Innover sans crainte
La crainte n’a pas sa place dans une entreprise qui a entamé une démarche d’innovation. Les DSI doivent donc s’attacher à mettre au point des services innovants reposant sur l’infrastructure informatique existante et sur différentes architectures composées de nouveaux modèles et plates-formes de livraison.
Faire le lien entre l’ancien et le nouveau permet à une organisation d’innover plus vite et en maîtrisant ses risques, réduisant ainsi l’exposition à une cyberattaque ou un vol de données.
Quelle que soit l’étape en cours menant à sa transformation digitale, une entreprise doit garder à l’esprit 4 grands principes lorsqu’elle définit sa stratégie :
• L’automatisation est un ange gardien : automatiser l’application des patchs, des correctifs pour les logiciels les plus utilisés permet de se prémunir contre les attaques de type WannaCry. Ce rançongiciel a fait plus de 300 000 victimes dans le monde ; toutes n’avaient pas encore appliqué le patch publié par Microsoft deux mois plus tôt.
• L’agilité réduit le risque : l’exploitation de la puissance du DevOps permet aux organisations d’élaborer un design, de bâtir, de tester, d’évaluer et de déployer plus rapidement des applications, avec beaucoup moins de risques à la clé.

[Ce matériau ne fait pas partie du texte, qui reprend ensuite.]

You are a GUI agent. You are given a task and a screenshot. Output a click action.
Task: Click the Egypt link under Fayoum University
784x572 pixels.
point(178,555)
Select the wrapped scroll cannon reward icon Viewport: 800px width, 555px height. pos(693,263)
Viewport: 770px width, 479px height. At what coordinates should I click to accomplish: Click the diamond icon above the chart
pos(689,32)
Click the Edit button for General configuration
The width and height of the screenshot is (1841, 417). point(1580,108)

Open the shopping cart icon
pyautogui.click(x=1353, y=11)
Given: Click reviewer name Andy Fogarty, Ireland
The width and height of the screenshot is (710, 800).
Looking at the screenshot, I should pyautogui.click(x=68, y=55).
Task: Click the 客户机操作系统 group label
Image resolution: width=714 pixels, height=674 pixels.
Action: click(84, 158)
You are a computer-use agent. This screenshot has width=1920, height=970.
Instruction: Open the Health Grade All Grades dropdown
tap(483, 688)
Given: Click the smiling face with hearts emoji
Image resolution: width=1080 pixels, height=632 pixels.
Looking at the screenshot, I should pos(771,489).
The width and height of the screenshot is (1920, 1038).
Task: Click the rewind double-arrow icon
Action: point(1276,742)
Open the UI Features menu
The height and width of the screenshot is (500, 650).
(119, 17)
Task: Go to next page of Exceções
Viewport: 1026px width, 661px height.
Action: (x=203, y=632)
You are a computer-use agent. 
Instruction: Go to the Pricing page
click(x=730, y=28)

Les équipes informatiques et les développeurs travaillent main dans la main pour assurer la continuité de l’activité et la sécuriser, sans que cela se fasse au détriment de l’innovation et de la croissance d’entreprise. Cette approche offre aux entreprises l’avantage compétitif dont elles ont besoin pour poursuivre leur développement.
• Sécuriser l’accès aux données : ce point, pourtant évident, est souvent négligé. Bupa, compagnie d’assurance médicale, a récemment mis en danger les données personnelles de plus de 500 000 clients parce qu’un de ses employés y a eu accès et fait une mauvaise manipulation.
Il est donc essentiel de disposer des bons outils pour contrôler et surveiller les accès aux données et systèmes critiques ou sensibles, par les utilisateurs internes ou extérieurs à l’entreprise.
• Être proactif plutôt que réactif : pourquoi ? Parce qu’il sera sans doute déjà trop tard… Les systèmes inactifs depuis un moment doivent être traités en priorité car ils démontrent un manque d’expérience de l’entreprise dans la gestion des bugs ou vulnérabilités. En cas d’attaque, elle aura deux trains de retard. N’oubliez jamais ce que 15 petites minutes d’interruption d’activité ont fait à British Airways…
Quelles que soient les précautions prises, les systèmes tomberont forcément un jour en panne, ou seront attaqués. Mais cela ne signifie pas qu’il faut être fataliste ! Des organisations qui bâtissent, testent et déploient des applications d’une manière fiable et sûre sont à même de limiter les risques. Ces mesures permettent aussi d’installer des applications plus vite.
Netflix est un exemple d’entreprise qui a opté pour une politique d’innovation audacieuse à 100 %. Elle a déployé une technologie appelée Chaos Monkey, qui passe au peigne fin toutes ses infrastructures pour désactiver automatiquement les applications lorsque cela s’avère nécessaire, afin d’être plus résiliente en cas de panne ou d’attaque d’envergure. Chaos Monkey travaille en tâche de fond, inlassablement, dans le but d’assurer une protection optimale.
Netflix est l’une des entreprises les plus innovantes du marché. Sa capacité à trouver le juste équilibre devrait être une source d’inspiration pour toutes les entreprises car l’innovation et la sécurité vont toujours de pair.
Les entreprises qui en sont conscientes et réagissent rapidement seront en mesure de saisir les bonnes opportunités et, ainsi, de damer le pion à leurs concurrents.
Au lieu d’agiter l’épouvantail de la cybercriminalité à chaque réunion stratégique, mieux vaut étudier, comprendre et optimiser les rouages internes de l’entreprise afin de voir où se cache la vraie menace pour l’entreprise.